County of Harris v. Eaton

STEAKLEY, Justice,

dissenting.

Under established precedents—Lower Neches Valley Authority v. Murphy, 536 S.W.2d 561 (Tex.1976), and State v. Tennison, 509 S.W.2d 560 (Tex.1974)—the County is not liable here unless it was under the duty to warn Eaton, et al., of the hole in the pavement. It was under this duty only if the condition of the payment was a “special defect” such as an “excavation” or “obstruction.” Section 18(b) of the Tort Claims Act reads:

Sec. 18.
(b) As to premise defects, the unit of government shall owe to any claimant only the duty owed by private persons to a licensee on private property, unless payment has been made by the claimant for the use of the premises. Provided, however, that the limitation of duty contained in this subsection shall not apply to the duty to warn of special defects such as excavations or obstructions on highways, roads or streets, nor shall it apply to any such duty to warn of the absence, condition or malfunction of traffic signs, signals or warning devices as is required in Section 14(12) hereof. (Italics are added).

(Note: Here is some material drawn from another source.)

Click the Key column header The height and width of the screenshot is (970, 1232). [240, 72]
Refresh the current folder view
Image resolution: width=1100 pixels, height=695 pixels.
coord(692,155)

The majority applied the ejusdem generis rule of construction to the end result, i. e., to a hole in the street, no matter how it came to pass. This, I think, is misplaced. I agree with the recognition by the United States Supreme Court that this rule — that where particular words of description are followed by general terms the latter will be regarded as applicable only to persons or things of a like class — is far from being of universal application, and never is applied when to do so will give to a statute an operation different from that intended by the body enacting it. Its proper office is to give effect to the true intention of that body, not to defeat it. Danciger v. Cooley, 248 U.S. 319, 39 S.Ct. 119, 63 L.Ed. 266 (1919). Of controlling significance is the causative factor implicit in the words “excavation” and “obstruction” used by the Legislature in Section 18(b). Each of these words carries the idea of an overt act, of *181something having been done by the unit of government of which it would have immediate knowledge and for which it should have to answer. More appropriate, then, is the doctrine of construction, noscitur a sociis, which teaches that the meaning of particular terms in a statute may be ascertained by reference to words associated with them in the statute; and that where two or more words of analogous meaning are employed together in a statute, they are understood to be used in their cognate sense, to express the same relations and give color and expression to each other. An excavation is defined as a cavity formed by cutting, digging, or scooping. Obstruction is defined as a thing that obstructs or impedes; an obstacle, impediment, or hindrance, as in a street, river, or design. Webster’s New International Dictionary of the English Language (2d Ed.) (1961), at 888, 1682.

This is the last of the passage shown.